例如，FITC(发射峰约525nm)和PE(发射峰约575nm)同时使用时，FITC的长波光可能进入PE通道，PE的短波光也可能被FITC通道检测，从而将单纯的FITC单阳性细胞（如CD4+）误判为双阳性细胞（CD4+CD8+），这种“共表达”往往是补偿没调好的表现。

此外，荧光溢漏还会使阳性群与阴性群的界限模糊，阴性群被拖成斜线状拖尾，妨碍准确圈门；更严重的是，若某个标记表达很弱（如细胞因子或磷酸化蛋白），它的真实信号可能会被强荧光素溢漏过来的背景完全淹没，导致稀有群体丢失。

实验设计阶段——从源头减少光谱重叠

最好的补偿，是不需要“暴力”补偿，在配色时就做好规划，选对荧光素，让光谱尽量不打架。

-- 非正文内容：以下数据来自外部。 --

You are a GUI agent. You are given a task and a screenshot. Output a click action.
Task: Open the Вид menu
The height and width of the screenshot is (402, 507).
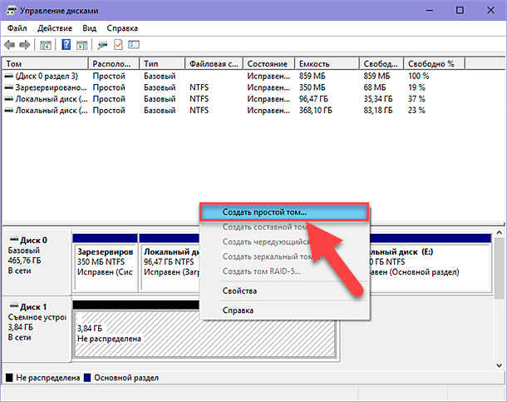point(90,27)
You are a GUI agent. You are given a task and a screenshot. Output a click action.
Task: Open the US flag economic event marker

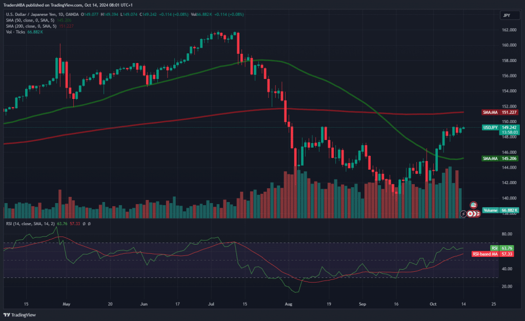point(474,205)
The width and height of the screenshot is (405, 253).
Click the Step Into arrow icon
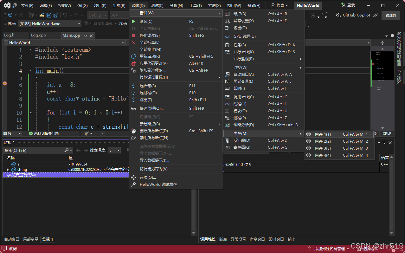[133, 86]
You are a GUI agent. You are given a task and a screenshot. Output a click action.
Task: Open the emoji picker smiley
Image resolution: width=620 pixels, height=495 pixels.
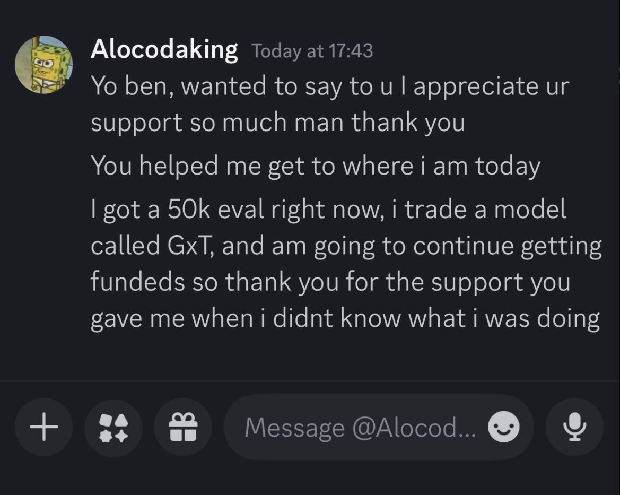(x=503, y=427)
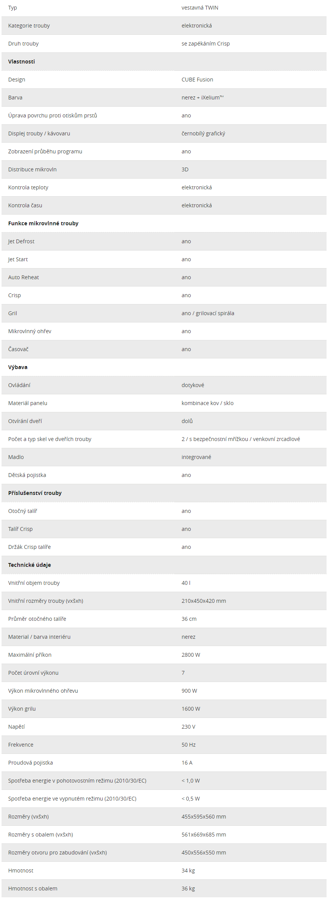Click the 900 W microwave power value

tap(189, 691)
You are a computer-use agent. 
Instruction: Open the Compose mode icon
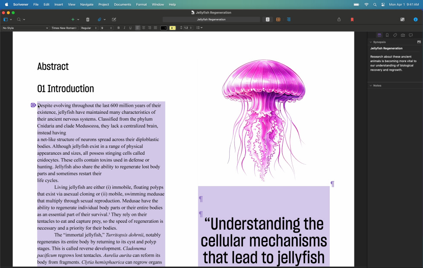[402, 19]
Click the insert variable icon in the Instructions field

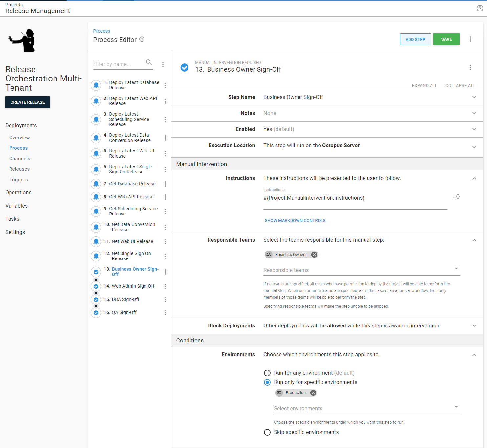pos(456,196)
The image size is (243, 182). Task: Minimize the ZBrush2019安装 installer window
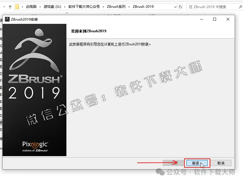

选择 “光谱分离度高” 的荧光素组合：避免将所有荧光素都集中在同一激发通道，减少该通道内的发射光谱重叠。

亮度匹配抗原表达量：高表达抗原配低亮度荧光素，避免信号过强溢出；低表达抗原（如细胞因子）配高亮度荧光素，避免信号被淹没；

激光器分组优化：同一激光器激发的荧光素，光谱间隔尽量拉大，减少交叉溢出。

单染对照与补偿调节

用科学的方法，将每个通道里来自其他荧光素的溢出信号扣除，还原真实信号。

设好单染对照：每个荧光素单独染色，制备单染管，用来计算该荧光素在其他通道的溢漏比例。

优先微球补偿：用荧光补偿微球替代细胞做单染，信号稳定、无自发荧光干扰，补偿更精准，重复性更好；

补偿标准：单染管中，阳性细胞群在其他通道的溢出信号，拉回与阴性群同一水平，不能过度补偿（导致信号失真），也不能补偿不足（残留溢出）。